Micro gaming is an easy and effective way to embed interactive elements in a course. You can also use these elements to evaluate the learner in other ways than just answering questions. As the word “micro” suggests, you can develop gaming as portions of a course. You can include drag and drops, explorations, associations, platformers, scrolling shooters, catching games, and many others into a learning context. You can use gaming techniques such as scoring systems for evaluation and use levels to give access to more information relative to the learners’ current understanding of the subject without overwhelming them with too much information.

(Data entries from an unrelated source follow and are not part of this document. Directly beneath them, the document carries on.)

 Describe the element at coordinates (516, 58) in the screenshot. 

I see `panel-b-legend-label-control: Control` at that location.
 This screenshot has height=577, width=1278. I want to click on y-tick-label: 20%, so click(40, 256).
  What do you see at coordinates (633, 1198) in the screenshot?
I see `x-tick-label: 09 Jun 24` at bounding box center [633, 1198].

Participants in this session will learn about development techniques such as blitting, sprite sheets, physics engines, and open-source libraries. Any good programmer can use these simple solutions to create small and fun eLearning environments that, when done properly, you can port to multiple platforms. You will learn how programming for code reuse can lower development costs and risk for future iterations of similar products, enabling good returns in the future. You’ll learn how to identify gaming areas in a scenario, a simple workflow on developing micro games, common bottlenecks and issues, and ways to prevent projects going over budget.
In this session, you will learn:
- Game concepts
- How to design tools for games
- Various production tools for games
- The workflow for a game project
Novice designers and developers with basic coding or designing skills.
Technology discussed in this session:
The session will be platform -and device-agnostic, but will deal with advanced programming concepts and data structures.